Losing a child, having twins, being the father of two step children taught to hate my every breath. The circle or square of options cycling out of control always driving towards another minute, another second, another moment in the future. Seeing things I worked on in government driven into the dirt, policies abandoned, solutions that are less than ill considered. Having to balance those thoughts on the reality of the way I think may not be the way it should be solved. Coming back to the office and trying to think of a new, best, better, kinder or just hopeful way of doing things.

The closure of DerbyCon a life cycle in security conferences where people who don’t know me but I know them. I liked the family values with open bar vibe of DerbyCon. There is a treasure trove of people who believe and cycle through security in a wasteland of careers.

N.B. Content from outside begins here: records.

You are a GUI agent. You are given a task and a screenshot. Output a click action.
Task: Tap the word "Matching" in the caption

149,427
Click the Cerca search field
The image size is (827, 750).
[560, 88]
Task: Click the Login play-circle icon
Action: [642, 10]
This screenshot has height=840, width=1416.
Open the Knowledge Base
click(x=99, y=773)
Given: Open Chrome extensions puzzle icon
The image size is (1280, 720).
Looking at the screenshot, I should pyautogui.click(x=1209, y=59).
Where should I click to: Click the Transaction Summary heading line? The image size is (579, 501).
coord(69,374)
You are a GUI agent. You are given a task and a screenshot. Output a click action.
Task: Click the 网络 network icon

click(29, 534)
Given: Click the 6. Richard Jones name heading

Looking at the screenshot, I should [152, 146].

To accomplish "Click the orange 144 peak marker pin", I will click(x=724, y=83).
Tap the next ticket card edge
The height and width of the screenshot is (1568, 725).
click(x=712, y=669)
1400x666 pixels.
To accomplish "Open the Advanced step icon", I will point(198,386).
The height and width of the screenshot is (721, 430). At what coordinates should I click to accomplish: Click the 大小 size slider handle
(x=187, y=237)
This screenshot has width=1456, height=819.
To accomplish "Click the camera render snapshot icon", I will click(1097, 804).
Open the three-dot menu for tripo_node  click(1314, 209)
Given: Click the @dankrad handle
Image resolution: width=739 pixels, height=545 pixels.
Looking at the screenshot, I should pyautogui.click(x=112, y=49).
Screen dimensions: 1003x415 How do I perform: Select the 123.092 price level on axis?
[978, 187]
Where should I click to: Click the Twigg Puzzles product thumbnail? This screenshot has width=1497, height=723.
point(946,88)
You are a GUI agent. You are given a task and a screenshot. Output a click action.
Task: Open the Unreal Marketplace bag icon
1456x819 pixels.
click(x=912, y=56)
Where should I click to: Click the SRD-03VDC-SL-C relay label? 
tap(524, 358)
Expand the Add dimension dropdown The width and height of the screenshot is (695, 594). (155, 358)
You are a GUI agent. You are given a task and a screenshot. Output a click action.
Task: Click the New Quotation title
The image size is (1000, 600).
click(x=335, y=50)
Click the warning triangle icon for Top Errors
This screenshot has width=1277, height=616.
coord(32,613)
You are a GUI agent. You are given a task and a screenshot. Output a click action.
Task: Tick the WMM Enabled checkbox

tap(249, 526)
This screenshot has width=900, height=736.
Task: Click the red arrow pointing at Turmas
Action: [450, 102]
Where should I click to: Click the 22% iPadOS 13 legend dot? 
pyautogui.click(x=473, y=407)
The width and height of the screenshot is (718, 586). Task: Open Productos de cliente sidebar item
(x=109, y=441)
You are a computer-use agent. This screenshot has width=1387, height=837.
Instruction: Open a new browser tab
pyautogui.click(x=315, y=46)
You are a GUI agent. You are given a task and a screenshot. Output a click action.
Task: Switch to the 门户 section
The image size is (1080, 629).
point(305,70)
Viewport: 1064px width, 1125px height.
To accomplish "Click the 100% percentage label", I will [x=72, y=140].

Is there a legacy lost or not created? Is it a fools errand to think any person can make a difference in the world where hate filled speech and people walking around looking to be offended rule the air waves? Is there no hope of change when acts of contrition are met with derision? That a sin of minimums is an error of fatal proportions. Where being a child no longer allows for mistakes?  Do we live in a time where legacy is only notoriety?

Regrets are ghosts of mistakes past. Did I miss a confluence of events that might have changed history? Likely. I’m never going to be able test that and I must let the sunshine of today melt the cobwebs of yesterday. I’ve got a great team, I’ve got a great job, and challenge and opportunity allow me plenty of rewards in seeing them flourish.